Val leżała zakopana w pościeli próbując zasnąć zirytowana podniosła telefon. Widząc godzinę 4:58 przeklęła cicho przecierając twarz. Spojrzała przez okno i zobaczyła powoli rozjaśniające się niebo, zwlekła się z łóżka i podreptała do garderoby. Przebrała się w dresowe ubrania i zeszła do kuchni. Korzystając z tego że jeszcze nikt nie wstał, postanowiła upiec ciasto.
------------
- Mhym.. Jak to pięknie pachnie!- Zachwyciła się wchodząca do pomieszczenia ciocia.
-Jeszcze lepiej smakuje!- Skomentowałam kosztując kawałek brownie.- Masz.- Podałam kobiecie talerzyk.
-Dziękuje.
-No więc, co zrobisz z swoją rodziną?- Zapytała wpatrując się w kobietę badawczym wzrokiem. Ta się spięła i spuściła swój wzrok na podłogę.
-No.. chciałabym do niej zadzwonić.-Wyznała.

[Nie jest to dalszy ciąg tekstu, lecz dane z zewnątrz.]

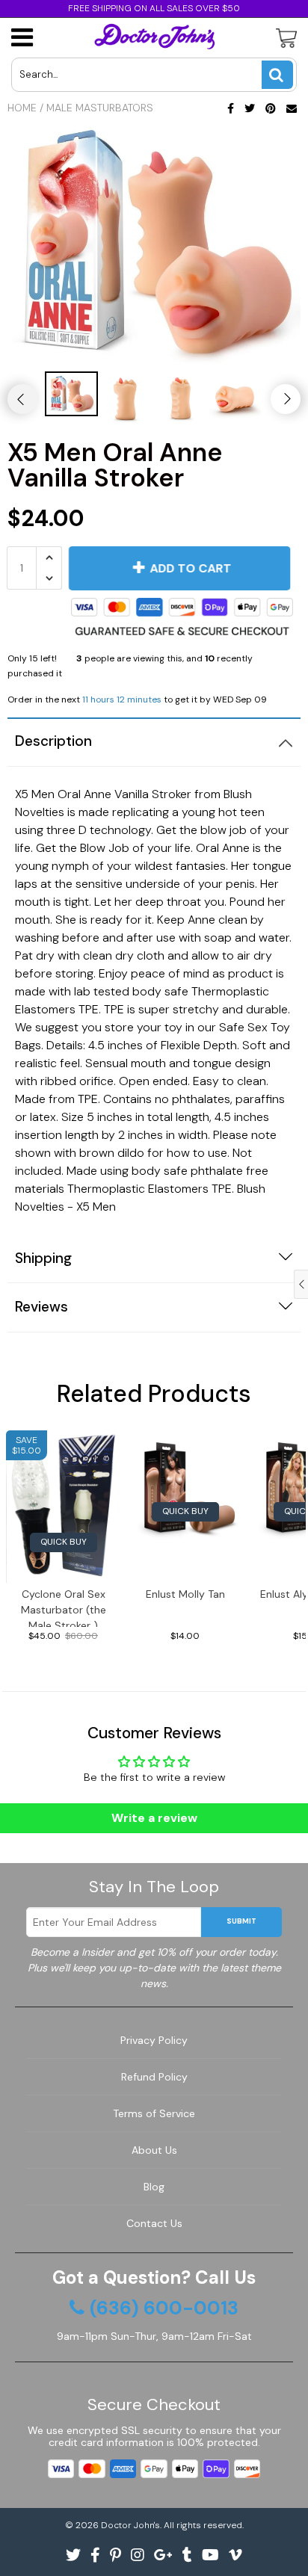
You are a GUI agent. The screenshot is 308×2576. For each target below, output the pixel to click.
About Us (154, 2150)
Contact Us (154, 2223)
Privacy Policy (154, 2040)
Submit (241, 1921)
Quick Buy (63, 1542)
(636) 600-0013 (164, 2308)
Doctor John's (130, 2525)
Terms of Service (154, 2113)
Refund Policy (154, 2077)
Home (22, 107)
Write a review (154, 1818)
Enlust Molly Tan (185, 1594)
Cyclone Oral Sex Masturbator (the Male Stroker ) (63, 1607)
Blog (154, 2186)
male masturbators (99, 107)
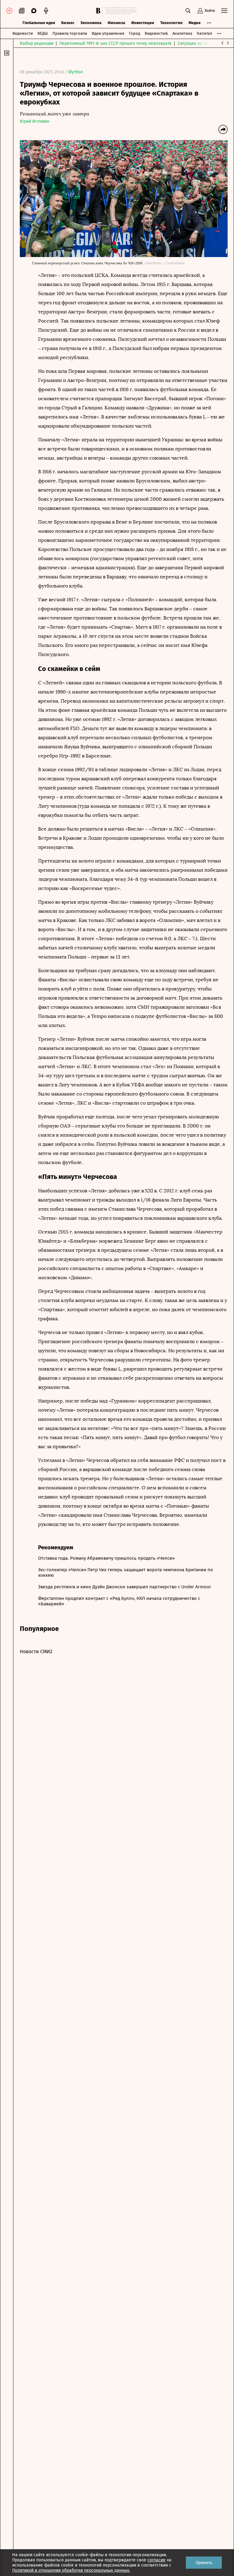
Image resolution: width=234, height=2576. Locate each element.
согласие (156, 2560)
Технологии (171, 22)
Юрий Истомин (34, 121)
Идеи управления (108, 33)
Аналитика (182, 33)
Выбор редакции (36, 43)
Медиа (194, 22)
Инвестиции (142, 22)
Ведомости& (156, 33)
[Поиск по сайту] (188, 11)
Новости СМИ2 (36, 1651)
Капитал (204, 33)
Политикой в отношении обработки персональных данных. (71, 2570)
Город (134, 33)
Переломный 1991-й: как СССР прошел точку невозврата (115, 43)
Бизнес (67, 22)
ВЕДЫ (42, 33)
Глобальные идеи (39, 22)
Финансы (116, 22)
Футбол (75, 72)
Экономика (90, 22)
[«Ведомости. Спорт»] (99, 10)
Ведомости (22, 33)
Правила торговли (69, 33)
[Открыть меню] (224, 10)
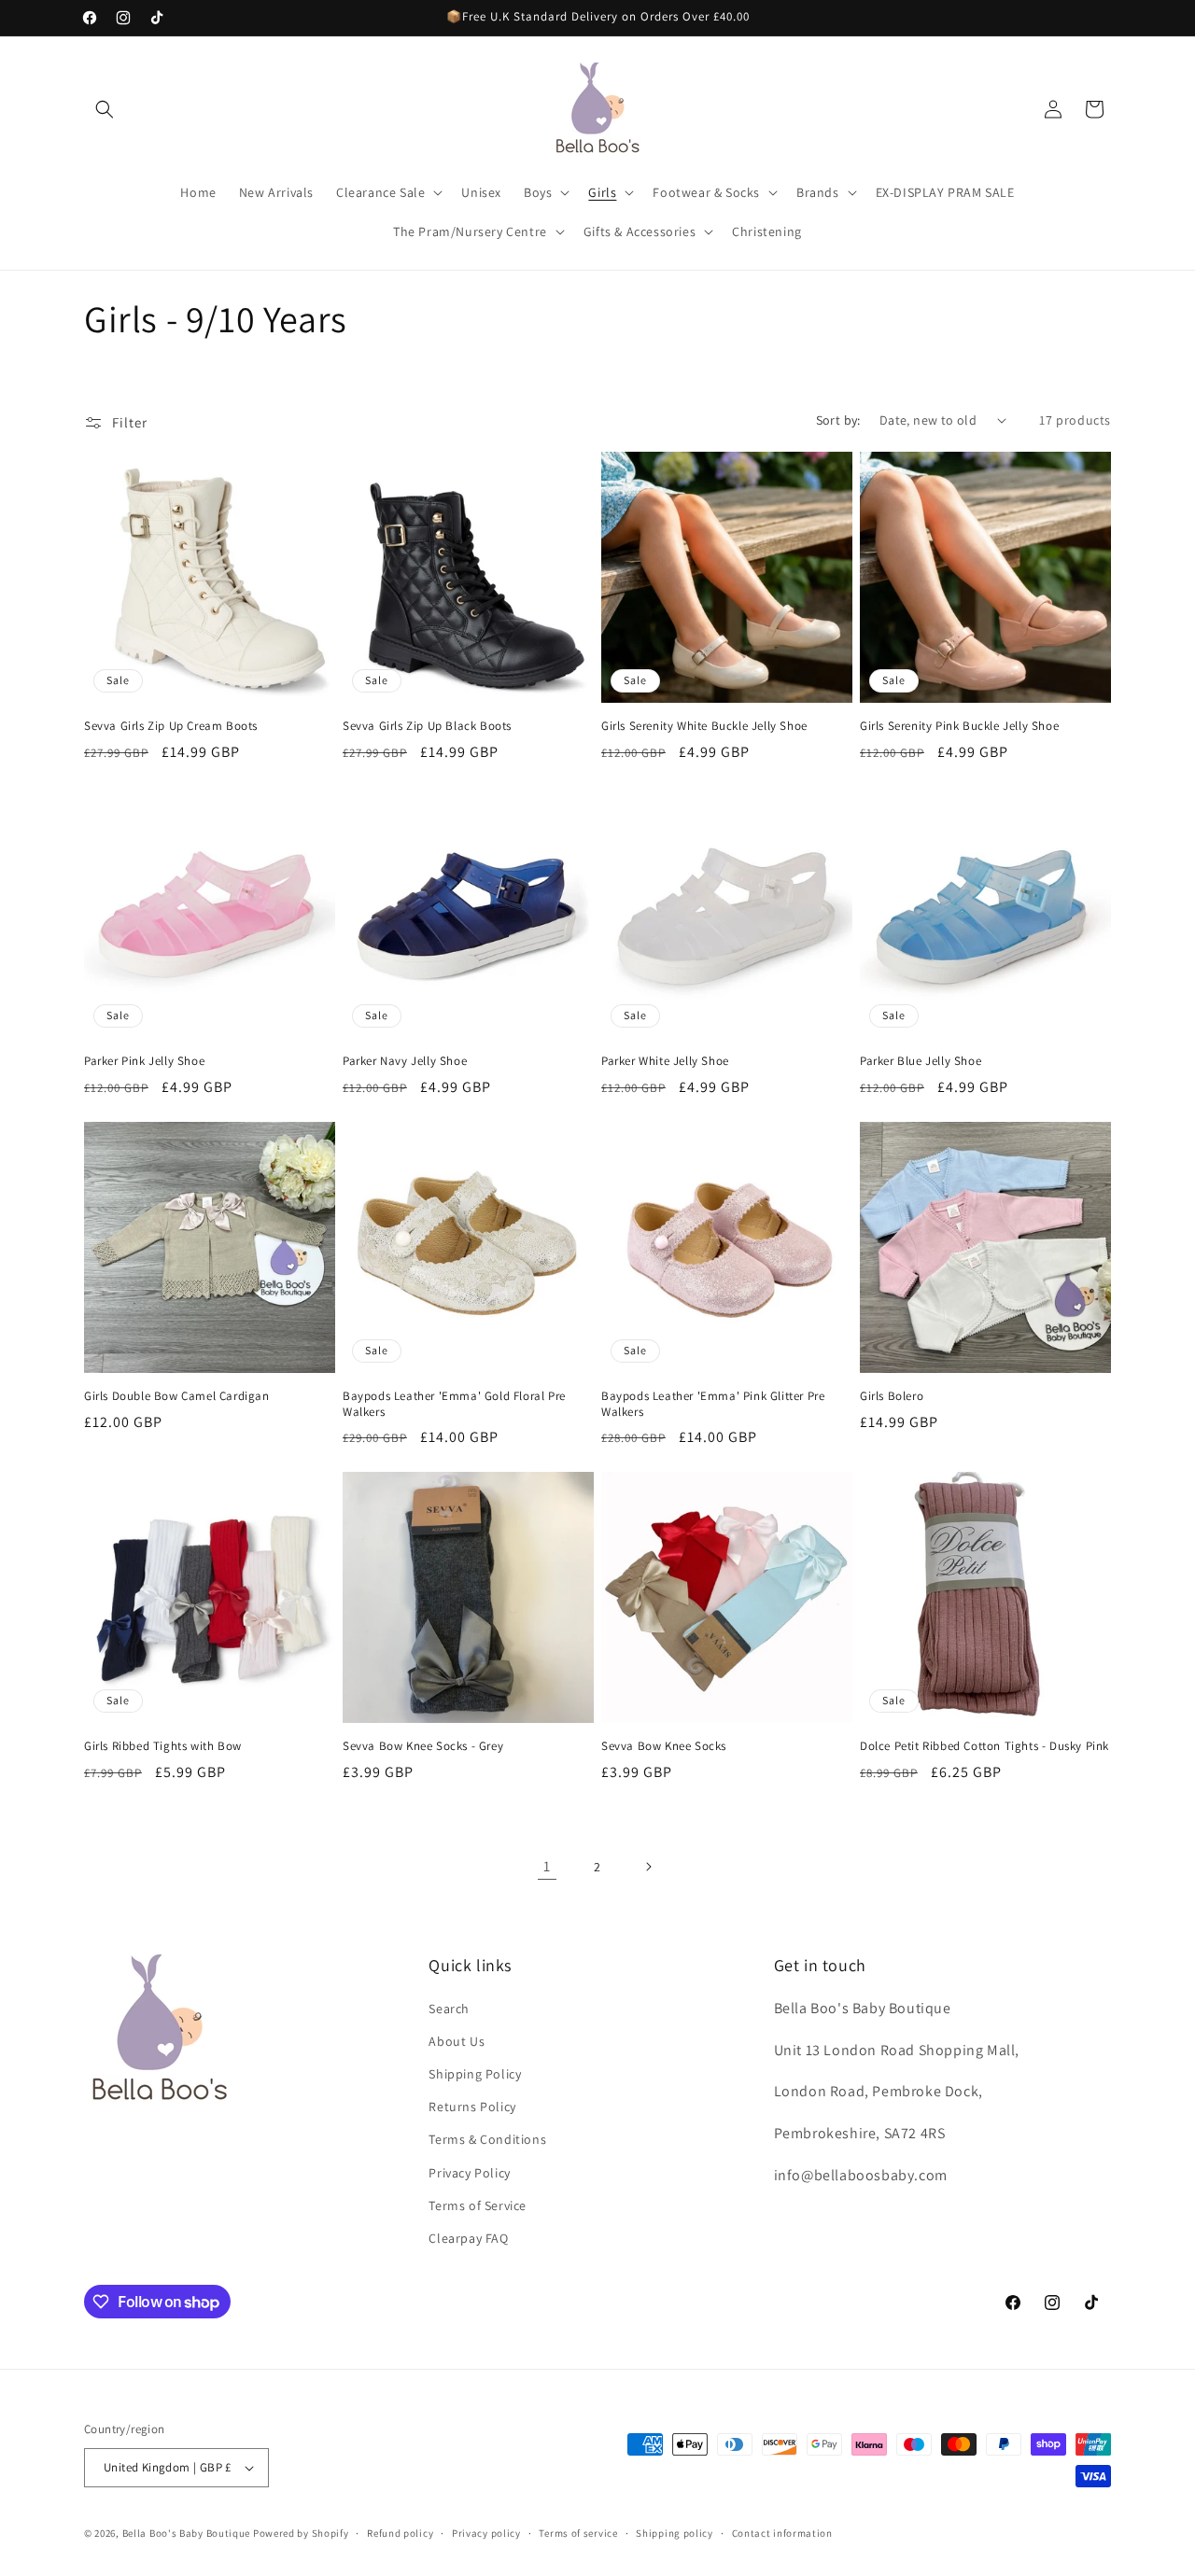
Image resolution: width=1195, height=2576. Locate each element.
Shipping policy (674, 2533)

-Powodzenia.- Włożyła talerz do zmywarki, zwinęła tackę na której były położone talerzyki, sztućce i kawałki ciast.
-------------------------------------
Val właśnie rozdała swoim rodzeństwu kawałki ciast, w planach miała jeszcze odstawić tackę do kuchni zanim pójdzie pływać. Wchodząc do kuchni przystanęła w drzwiach słysząc że poddenerwowana Euginie z kimś rozmawia.
- Przepraszam cię. Umowa trwa jeszcze kilka lat, a-ale możemy się przecież widywać!- wykrzyknęła do telefonu wymachując w przestrzeń. "Czyżby rozmawiała ze swoją córką?"- Pomyślała Val. Już chciała podejść do kobiety i okazać wsparcie gdyby nie jej słowa..:
- Inez Alverso! Uspokój się proszę, wezmę wolne i wyjaśnię ci wszystko.- Powiedziała kobieta.- Jeszcze mamy szansę, wiesz że mój wyjazd był potrzebny. Będę w kontakcie.- Zakończyła rozmowę i odwróciła się w stronę dziewczyny.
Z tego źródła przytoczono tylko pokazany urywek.